写真●現代HDSのユン・ヨンチュン システム事業本部マネージング・ディレクター
写真●現代HDSのユン・ヨンチュン システム事業本部マネージング・ディレクター

 現代HDSは現代海上火災保険のシステムについて企画から運用までを一手に引き受けるシステム子会社だ。現代海上は業界2位の損害保険会社で、ユン氏は2011年まで現代海上のCIO(最高情報責任者)を務めていた。同氏は過去、5年間ほど現代海上の日本支社に勤務していた経験もある。

 「BRMSの活用範囲の広さでは韓国一」とイノルールズのシム・ヒョンソプ副社長が証言するほど、現代海上はBRMSを積極的に活用している。2010年2月に各種損害保険の契約管理と支払い、経理の3システムを、innoRulesで全面刷新した。商品管理やコード管理、保険料計算、営業管理などの機能をinnoRulesで作りこみ、社員など3万人以上が利用する。

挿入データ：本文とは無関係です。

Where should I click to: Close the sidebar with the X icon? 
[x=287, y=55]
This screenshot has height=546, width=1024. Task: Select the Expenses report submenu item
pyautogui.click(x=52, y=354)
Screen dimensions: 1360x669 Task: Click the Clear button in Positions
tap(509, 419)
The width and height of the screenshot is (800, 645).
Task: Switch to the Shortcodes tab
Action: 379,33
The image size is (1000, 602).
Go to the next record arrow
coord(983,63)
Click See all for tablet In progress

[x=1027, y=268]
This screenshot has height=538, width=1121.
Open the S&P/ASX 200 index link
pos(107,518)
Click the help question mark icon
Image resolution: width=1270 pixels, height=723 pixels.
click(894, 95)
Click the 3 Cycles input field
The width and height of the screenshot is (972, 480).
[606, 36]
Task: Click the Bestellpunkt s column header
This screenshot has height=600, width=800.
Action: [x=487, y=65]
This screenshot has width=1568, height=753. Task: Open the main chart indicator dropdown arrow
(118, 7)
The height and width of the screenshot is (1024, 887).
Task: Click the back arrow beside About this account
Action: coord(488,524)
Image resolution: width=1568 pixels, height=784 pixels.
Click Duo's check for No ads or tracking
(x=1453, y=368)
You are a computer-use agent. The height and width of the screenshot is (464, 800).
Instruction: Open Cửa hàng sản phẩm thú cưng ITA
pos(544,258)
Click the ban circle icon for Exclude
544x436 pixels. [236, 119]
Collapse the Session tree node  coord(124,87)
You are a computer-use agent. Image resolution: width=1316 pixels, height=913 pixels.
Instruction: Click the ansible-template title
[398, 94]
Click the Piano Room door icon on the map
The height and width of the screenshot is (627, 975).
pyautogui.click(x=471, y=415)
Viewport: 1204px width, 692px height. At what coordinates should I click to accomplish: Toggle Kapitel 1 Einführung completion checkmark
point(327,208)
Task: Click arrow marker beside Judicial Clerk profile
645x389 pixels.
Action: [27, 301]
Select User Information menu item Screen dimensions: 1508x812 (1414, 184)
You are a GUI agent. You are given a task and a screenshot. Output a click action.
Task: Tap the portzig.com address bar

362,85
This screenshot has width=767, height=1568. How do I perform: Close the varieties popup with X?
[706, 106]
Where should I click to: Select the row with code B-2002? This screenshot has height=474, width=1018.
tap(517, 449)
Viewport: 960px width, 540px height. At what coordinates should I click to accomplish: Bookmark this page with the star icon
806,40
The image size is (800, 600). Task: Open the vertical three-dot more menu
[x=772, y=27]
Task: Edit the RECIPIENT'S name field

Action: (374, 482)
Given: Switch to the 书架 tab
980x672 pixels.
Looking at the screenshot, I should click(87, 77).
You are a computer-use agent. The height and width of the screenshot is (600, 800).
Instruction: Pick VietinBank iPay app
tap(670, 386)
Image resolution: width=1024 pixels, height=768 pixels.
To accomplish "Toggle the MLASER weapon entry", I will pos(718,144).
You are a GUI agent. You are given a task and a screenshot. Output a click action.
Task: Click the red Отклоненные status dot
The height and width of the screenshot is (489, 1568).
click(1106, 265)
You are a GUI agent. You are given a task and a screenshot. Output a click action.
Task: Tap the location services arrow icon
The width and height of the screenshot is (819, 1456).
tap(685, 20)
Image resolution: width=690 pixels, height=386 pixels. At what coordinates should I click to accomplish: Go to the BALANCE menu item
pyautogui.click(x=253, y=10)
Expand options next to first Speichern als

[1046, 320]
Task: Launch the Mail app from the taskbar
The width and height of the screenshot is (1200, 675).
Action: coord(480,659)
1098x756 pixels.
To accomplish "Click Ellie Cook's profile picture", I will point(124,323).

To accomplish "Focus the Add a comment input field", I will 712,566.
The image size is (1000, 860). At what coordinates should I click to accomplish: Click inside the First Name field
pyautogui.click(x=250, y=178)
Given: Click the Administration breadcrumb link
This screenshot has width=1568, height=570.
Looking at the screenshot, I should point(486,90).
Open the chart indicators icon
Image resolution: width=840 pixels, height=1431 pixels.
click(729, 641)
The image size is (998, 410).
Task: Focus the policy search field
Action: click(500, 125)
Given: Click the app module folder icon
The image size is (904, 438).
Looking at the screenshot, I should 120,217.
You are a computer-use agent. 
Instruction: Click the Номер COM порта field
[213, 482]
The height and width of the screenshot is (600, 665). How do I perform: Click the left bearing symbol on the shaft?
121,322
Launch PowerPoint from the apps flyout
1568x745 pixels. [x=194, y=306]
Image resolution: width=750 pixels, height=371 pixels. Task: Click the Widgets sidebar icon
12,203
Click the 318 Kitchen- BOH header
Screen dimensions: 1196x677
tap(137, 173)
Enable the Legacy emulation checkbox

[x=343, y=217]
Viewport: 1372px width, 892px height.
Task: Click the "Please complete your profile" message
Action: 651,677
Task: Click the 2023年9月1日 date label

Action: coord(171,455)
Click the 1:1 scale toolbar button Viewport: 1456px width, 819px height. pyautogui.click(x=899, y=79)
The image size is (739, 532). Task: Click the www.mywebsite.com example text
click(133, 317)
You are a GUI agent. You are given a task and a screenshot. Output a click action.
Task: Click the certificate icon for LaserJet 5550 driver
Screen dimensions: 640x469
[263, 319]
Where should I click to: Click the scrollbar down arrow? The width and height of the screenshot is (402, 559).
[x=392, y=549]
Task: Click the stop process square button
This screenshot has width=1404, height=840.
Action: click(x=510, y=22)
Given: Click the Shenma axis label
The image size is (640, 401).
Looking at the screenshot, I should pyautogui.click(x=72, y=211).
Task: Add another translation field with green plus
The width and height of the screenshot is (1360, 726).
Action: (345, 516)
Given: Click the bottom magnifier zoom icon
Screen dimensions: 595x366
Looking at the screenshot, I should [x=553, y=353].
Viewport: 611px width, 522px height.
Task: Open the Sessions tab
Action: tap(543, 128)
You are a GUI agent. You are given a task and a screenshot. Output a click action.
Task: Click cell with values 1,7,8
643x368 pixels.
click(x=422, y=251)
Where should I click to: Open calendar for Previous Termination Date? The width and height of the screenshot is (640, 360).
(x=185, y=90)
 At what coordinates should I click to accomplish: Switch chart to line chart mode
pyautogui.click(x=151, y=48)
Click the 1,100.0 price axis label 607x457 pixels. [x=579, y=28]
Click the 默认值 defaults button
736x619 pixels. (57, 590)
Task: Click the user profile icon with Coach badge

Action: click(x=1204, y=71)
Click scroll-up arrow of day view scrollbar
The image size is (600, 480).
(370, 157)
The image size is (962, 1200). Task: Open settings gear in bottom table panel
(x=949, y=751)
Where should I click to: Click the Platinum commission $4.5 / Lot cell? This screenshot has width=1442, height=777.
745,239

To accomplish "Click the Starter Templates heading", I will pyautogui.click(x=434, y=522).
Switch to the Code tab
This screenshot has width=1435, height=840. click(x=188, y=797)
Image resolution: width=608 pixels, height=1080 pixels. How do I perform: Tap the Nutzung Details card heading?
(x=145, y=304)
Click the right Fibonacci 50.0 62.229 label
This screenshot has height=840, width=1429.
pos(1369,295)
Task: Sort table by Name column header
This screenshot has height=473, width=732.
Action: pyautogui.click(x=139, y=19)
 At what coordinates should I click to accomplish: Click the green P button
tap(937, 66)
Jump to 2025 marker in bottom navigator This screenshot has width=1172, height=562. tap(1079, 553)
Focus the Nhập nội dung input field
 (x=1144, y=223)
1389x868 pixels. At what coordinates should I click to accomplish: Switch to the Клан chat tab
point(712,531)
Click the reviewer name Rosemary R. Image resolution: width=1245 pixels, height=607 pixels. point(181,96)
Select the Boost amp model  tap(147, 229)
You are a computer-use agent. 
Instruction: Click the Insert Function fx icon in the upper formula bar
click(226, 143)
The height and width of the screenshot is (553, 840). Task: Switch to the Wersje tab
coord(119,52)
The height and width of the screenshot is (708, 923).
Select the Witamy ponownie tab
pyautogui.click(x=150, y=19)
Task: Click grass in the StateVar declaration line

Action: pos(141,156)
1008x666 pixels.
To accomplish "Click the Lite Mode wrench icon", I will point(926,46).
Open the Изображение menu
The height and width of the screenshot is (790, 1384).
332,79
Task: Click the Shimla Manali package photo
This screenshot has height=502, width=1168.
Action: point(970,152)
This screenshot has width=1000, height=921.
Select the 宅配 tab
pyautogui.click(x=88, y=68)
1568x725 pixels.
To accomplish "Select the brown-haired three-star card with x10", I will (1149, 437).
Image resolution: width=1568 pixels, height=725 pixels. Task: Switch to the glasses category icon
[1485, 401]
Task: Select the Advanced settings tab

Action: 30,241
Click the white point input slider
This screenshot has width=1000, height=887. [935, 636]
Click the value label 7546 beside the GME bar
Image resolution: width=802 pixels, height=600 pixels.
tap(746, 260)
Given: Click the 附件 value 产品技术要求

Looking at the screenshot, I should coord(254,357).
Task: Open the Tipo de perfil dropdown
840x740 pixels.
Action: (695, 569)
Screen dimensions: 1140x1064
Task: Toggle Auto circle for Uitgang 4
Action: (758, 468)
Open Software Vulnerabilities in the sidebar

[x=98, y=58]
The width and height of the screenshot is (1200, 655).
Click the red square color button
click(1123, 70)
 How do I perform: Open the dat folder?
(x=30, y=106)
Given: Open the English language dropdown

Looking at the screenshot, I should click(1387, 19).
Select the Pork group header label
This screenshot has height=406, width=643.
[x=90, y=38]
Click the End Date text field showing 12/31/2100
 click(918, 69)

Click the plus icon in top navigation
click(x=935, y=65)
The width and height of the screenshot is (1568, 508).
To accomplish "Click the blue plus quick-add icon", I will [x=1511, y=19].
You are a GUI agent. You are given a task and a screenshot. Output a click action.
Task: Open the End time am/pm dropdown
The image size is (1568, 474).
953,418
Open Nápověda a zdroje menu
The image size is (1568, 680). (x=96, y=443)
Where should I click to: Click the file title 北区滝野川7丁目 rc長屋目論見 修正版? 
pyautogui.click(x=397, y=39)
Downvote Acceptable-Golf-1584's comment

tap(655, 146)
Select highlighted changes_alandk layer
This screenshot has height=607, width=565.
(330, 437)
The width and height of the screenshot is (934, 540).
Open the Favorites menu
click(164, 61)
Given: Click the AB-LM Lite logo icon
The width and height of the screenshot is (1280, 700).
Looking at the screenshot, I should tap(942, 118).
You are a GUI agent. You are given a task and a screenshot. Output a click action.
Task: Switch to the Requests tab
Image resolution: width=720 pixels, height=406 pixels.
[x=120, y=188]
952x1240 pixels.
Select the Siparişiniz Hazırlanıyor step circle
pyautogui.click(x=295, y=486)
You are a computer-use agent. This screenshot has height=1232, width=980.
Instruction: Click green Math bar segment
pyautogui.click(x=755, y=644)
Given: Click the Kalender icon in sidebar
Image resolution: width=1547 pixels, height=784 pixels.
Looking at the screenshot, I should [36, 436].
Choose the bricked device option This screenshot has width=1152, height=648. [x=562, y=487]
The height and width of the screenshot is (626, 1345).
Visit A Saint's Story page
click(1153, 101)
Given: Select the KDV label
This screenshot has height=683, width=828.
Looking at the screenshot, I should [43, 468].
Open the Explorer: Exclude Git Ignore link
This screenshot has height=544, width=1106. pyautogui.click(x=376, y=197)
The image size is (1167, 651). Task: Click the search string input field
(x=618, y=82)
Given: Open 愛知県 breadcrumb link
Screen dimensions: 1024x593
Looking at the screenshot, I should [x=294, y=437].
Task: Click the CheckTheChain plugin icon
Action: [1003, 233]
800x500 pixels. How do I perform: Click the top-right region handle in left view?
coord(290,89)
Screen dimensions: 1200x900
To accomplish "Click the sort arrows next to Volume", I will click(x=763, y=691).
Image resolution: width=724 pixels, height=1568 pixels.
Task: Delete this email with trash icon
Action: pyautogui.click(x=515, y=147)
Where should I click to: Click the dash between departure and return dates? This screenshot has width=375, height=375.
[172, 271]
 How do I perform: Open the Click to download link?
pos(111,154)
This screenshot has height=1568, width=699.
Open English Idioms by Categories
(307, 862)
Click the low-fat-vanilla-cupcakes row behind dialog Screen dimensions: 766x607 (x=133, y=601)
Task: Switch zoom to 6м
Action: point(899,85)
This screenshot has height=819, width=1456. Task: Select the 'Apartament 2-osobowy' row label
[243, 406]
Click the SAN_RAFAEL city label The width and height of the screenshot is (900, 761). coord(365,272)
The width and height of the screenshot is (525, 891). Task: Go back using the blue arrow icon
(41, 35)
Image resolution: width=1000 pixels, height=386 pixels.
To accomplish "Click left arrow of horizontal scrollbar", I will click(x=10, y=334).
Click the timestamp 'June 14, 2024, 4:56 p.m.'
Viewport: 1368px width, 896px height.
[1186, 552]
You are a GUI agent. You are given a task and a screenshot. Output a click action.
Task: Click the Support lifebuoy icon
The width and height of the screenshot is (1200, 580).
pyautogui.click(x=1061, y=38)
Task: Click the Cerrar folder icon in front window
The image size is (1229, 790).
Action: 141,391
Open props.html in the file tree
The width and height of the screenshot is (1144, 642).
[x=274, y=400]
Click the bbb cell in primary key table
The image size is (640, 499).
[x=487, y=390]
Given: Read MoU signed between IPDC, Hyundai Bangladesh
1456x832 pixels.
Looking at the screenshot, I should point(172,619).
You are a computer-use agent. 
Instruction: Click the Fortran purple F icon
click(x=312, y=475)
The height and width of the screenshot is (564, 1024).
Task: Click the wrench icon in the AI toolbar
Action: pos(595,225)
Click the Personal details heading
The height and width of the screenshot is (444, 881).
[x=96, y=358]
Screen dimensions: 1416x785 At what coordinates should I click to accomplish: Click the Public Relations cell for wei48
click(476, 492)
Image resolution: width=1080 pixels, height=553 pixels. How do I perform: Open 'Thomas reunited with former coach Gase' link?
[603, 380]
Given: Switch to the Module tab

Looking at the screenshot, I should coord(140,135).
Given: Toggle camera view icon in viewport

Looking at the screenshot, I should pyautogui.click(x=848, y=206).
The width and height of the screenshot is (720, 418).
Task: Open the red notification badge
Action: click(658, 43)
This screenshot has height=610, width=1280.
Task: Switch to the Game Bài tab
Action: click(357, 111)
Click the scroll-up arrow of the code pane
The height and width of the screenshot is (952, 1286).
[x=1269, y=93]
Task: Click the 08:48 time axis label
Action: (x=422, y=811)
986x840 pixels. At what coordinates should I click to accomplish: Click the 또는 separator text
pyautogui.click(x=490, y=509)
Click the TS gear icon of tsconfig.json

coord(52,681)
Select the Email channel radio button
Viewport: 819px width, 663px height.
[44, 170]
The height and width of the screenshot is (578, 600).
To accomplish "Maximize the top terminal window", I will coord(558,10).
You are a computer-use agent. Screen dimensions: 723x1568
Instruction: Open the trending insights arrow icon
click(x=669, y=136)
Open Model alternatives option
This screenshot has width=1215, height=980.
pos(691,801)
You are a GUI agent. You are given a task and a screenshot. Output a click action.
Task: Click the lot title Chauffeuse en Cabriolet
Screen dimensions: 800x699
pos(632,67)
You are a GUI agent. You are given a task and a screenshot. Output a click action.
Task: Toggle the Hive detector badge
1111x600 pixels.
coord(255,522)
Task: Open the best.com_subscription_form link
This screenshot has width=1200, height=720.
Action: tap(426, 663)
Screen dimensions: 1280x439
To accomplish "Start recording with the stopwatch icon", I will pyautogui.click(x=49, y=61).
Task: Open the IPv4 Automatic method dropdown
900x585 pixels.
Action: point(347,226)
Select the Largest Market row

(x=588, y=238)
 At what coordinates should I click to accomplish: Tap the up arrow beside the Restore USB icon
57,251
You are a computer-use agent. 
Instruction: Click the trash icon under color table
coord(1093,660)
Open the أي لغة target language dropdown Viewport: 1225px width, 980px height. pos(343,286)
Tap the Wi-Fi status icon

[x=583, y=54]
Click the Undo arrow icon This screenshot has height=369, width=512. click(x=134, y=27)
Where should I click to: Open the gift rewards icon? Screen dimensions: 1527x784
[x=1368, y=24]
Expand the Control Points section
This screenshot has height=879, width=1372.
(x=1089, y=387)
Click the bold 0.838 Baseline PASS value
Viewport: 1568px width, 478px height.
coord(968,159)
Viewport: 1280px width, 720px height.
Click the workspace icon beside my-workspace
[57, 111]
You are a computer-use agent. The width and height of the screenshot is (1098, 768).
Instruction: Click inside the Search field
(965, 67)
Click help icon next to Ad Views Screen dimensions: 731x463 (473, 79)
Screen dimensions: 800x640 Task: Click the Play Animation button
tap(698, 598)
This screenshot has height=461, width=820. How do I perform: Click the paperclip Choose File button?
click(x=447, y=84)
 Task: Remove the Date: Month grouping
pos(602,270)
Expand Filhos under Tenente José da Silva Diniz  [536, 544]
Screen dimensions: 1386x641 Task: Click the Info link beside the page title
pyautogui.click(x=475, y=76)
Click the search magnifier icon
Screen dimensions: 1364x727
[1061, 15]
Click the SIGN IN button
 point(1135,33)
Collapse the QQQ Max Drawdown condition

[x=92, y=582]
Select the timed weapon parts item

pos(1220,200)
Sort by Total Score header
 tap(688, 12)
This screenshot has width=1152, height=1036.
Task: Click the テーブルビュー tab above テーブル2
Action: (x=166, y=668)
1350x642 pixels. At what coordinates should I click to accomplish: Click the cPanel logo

 ユニークなのは、業務ルールの入力体制だ。商品企画や自動車保険の審査など、システムを利用する立場にある12部門・70人の「ルール開発者」が、BRMSに業務ルールを入力し、その内容を自らテストしている。「ルール開発者はもちろんITの専門家ではないが、努力してinnoRulesの操作を覚えてもらった。業務のスピードアップには利用部門自らがBRMSを操作できるようにすることが最も効果があるからだ。このためBRMSの選定には入力のわかりやすさを重視した」とユン氏は話す。

1万種類以上の業務ルールを入力

 システム開発では、ルール開発者が中心になる。分析と設計はルール開発者と現場利用者で進める。分析では対象業務の範囲を決めて業務ルールを切り出す。設計では業務ルールを詳細化して構成単位(モジュール)を洗い出して、モジュールごとに既存部品の再利用ができないかなどを検討する。ルール間のインタフェースもここで検討する。

 ルールの実装とテストはシステム部門の協力を仰ぐ。innoRulesは業務ルールを実行するプログラムのみを自動生成する。業務ルールのプログラムと連携する画面やデータベース、他システムとの連携機能はシステム部門が開発する。そのほかにシステム部門は、本番環境への移行作業や性能面の改善作業、ルールの最適化作業、分析や入力、開発についての標準化を策定・教育する作業なども支援する。

 BRMSを本格導入してから2年経つ現代海上は現在、1万種類以上の業務ルールを入力しているという。一つの業務ルールは最高で12階層・300モジュールを持つものもあるという。効果についてユン氏は「保険商品の開発期間を2カ月から3~4週間へと半減させた。商品が増えてもシステム要員を追加せずにまかなえている。プログラミングが不要になり、システムの品質も向上した」と満足そうに話す。

現代グループへの全面展開を協議中

 記者が取材した翌日、ユン氏は現代自動車のIT担当者に面会する予定があることを明らかにした。さらに現代自動車グループや現代グループのIT子会社とも面会し、innoRulesの全面展開を協議しているとも明らかにした。

 「サムスングループがinnoRulesで業務スピードを高めることに対抗するためか」との記者の質問に対しユン氏は当然という顔つきで頷いた。「今や企業の競争力を左右する最大の要因はスピードだ」と話し、ユン氏はインタビューを締めくくった。